¹Department of Dermatovenereology, West China Hospital, Sichuan University, Chengdu, People’s Republic of China; ²Department of Allergy, Chengdu First People’s Hospital, Chengdu, People’s Republic of China; ³Department of Ultrasonic, West China Hospital, Sichuan University, Chengdu, People’s Republic of China

Correspondence: Yuping Ran, Tel +8618980601697, Email [email protected]

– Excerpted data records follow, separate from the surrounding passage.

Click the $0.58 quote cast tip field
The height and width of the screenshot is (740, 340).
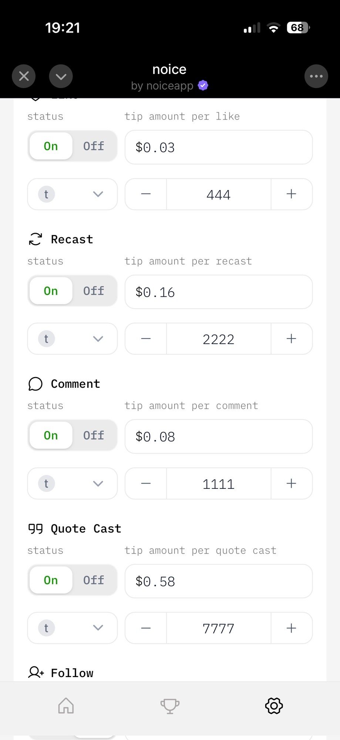coord(218,581)
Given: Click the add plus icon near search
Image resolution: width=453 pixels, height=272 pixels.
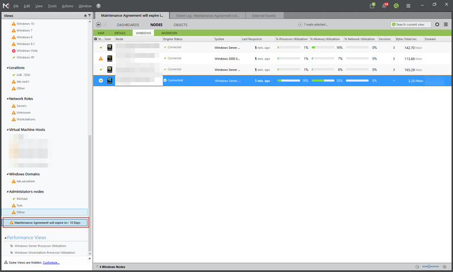Looking at the screenshot, I should tap(437, 24).
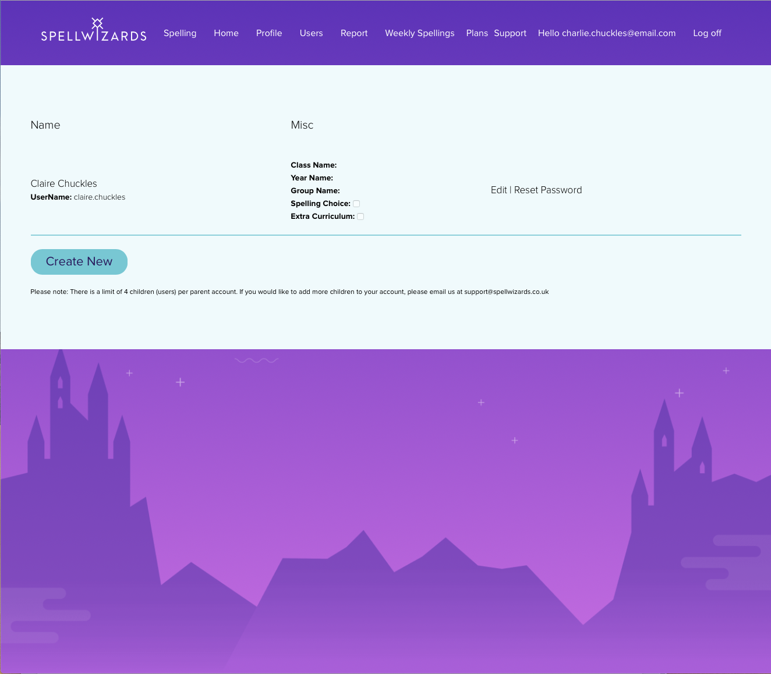Image resolution: width=771 pixels, height=674 pixels.
Task: Click the claire.chuckles username text
Action: [100, 197]
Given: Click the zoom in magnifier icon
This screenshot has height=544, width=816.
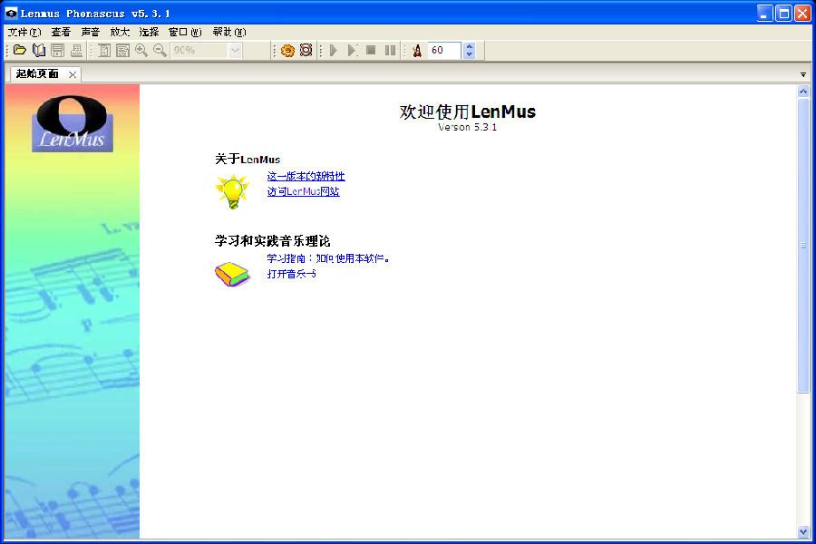Looking at the screenshot, I should pos(141,51).
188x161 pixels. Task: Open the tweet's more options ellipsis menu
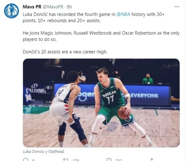pyautogui.click(x=178, y=6)
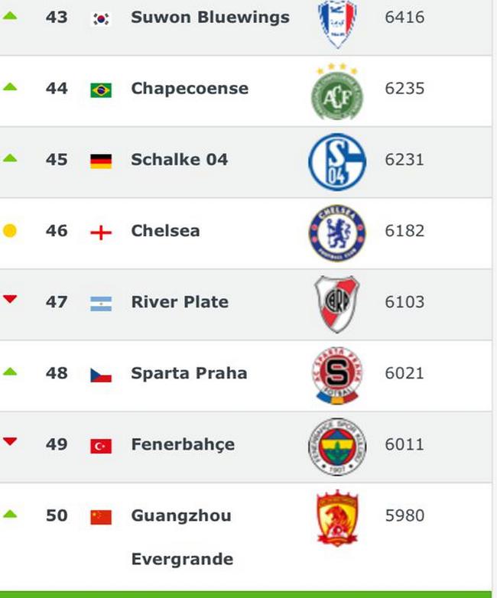Click the South Korea flag icon

click(x=101, y=18)
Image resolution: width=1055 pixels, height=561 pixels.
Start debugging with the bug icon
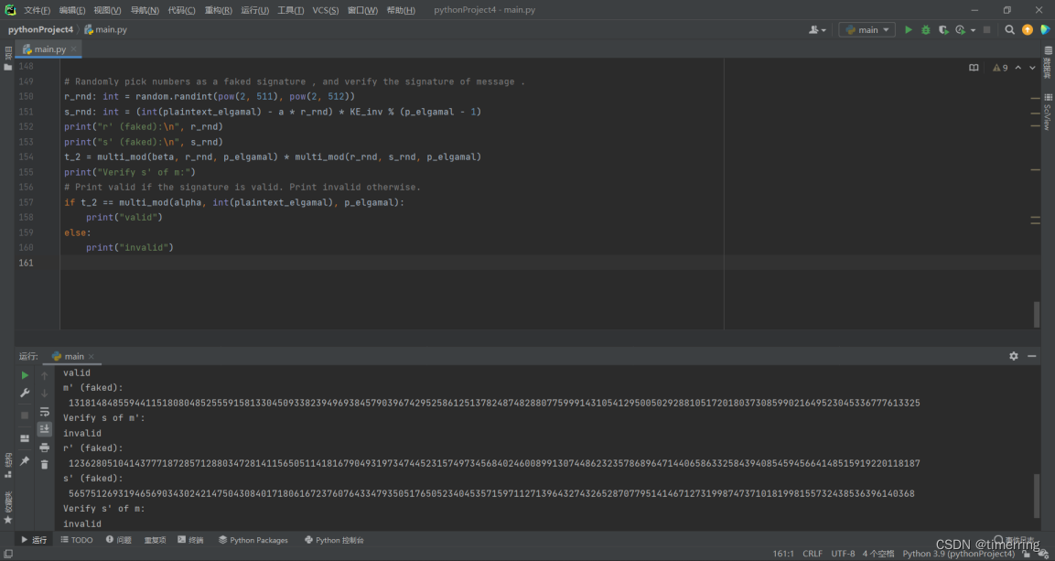[925, 29]
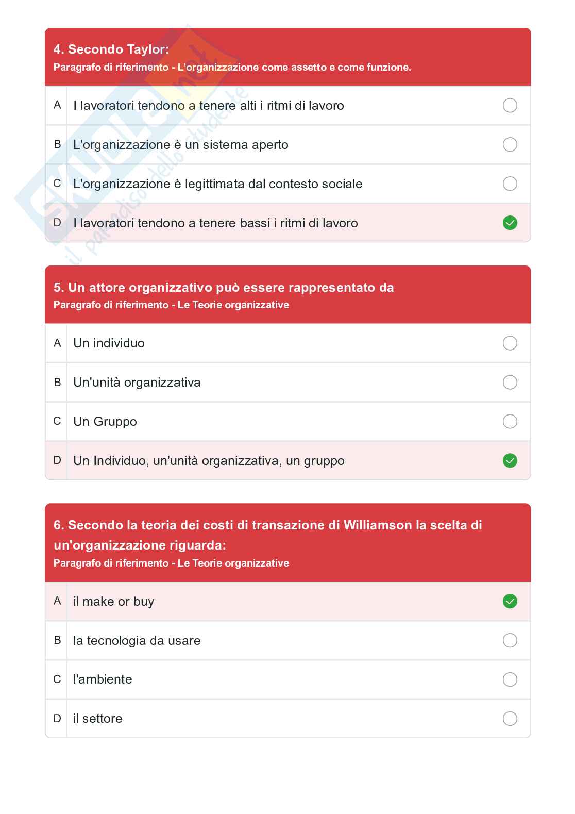Click answer text 'I lavoratori tendono a tenere bassi'
The height and width of the screenshot is (814, 575).
coord(215,223)
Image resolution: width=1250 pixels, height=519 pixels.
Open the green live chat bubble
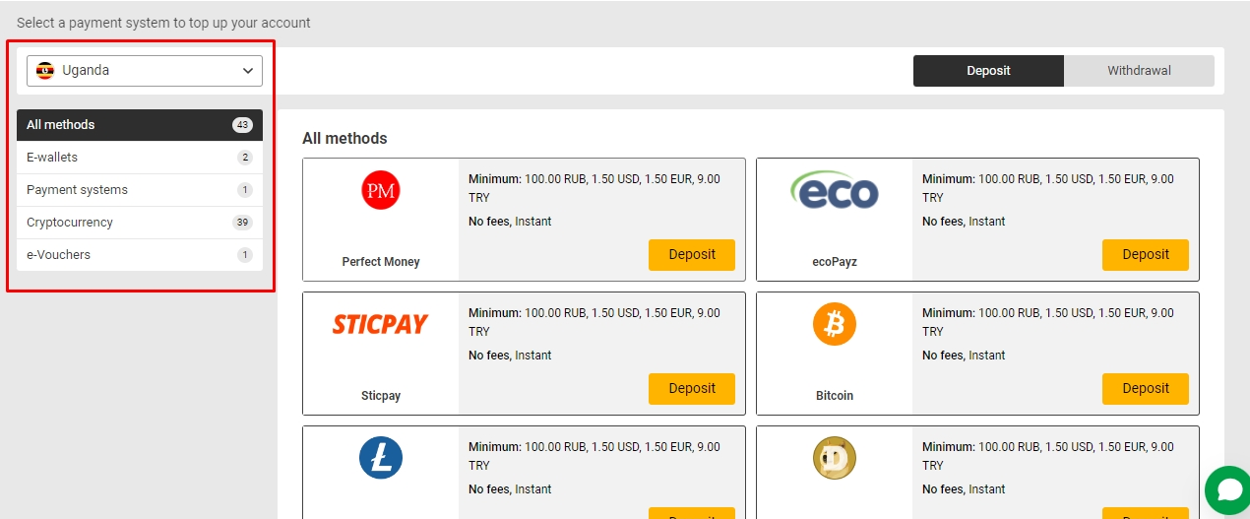[x=1227, y=489]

Abstract: An infantile hemangioma is a congenital benign tumor formed by the proliferation of vascular cells during the embryonic stage. It is more common in the skin but can also occur in the mucous membranes, liver, brain and muscle. Hepatic hemangioma appears to be a benign tumor; however, it may lead to poor outcomes because of severe complications, such as high-output cardiac failure. The main treatment of hepatic hemangioma in infants is oral drugs, such as propranolol and glucocorticoids, but the clinical response is not always satisfactory. We describe a rare case of a 2-month-old boy who presented with infantile cutaneous and hepatic hemangiomas. By using dermoscopy and observations of the abdominal color Doppler ultrasound, after 9 months of oral treatment with itraconazole solution, the infantile cutaneous hemangioma complicated with hepatic hemangioma was eventually cured. There was no liver or kidney function damage during the whole treatment period. Itraconazole oral solution for the treatment of infantile cutaneous hemangioma complicated with hepatic hemangioma showed good efficacy, compliance, and safety in this case.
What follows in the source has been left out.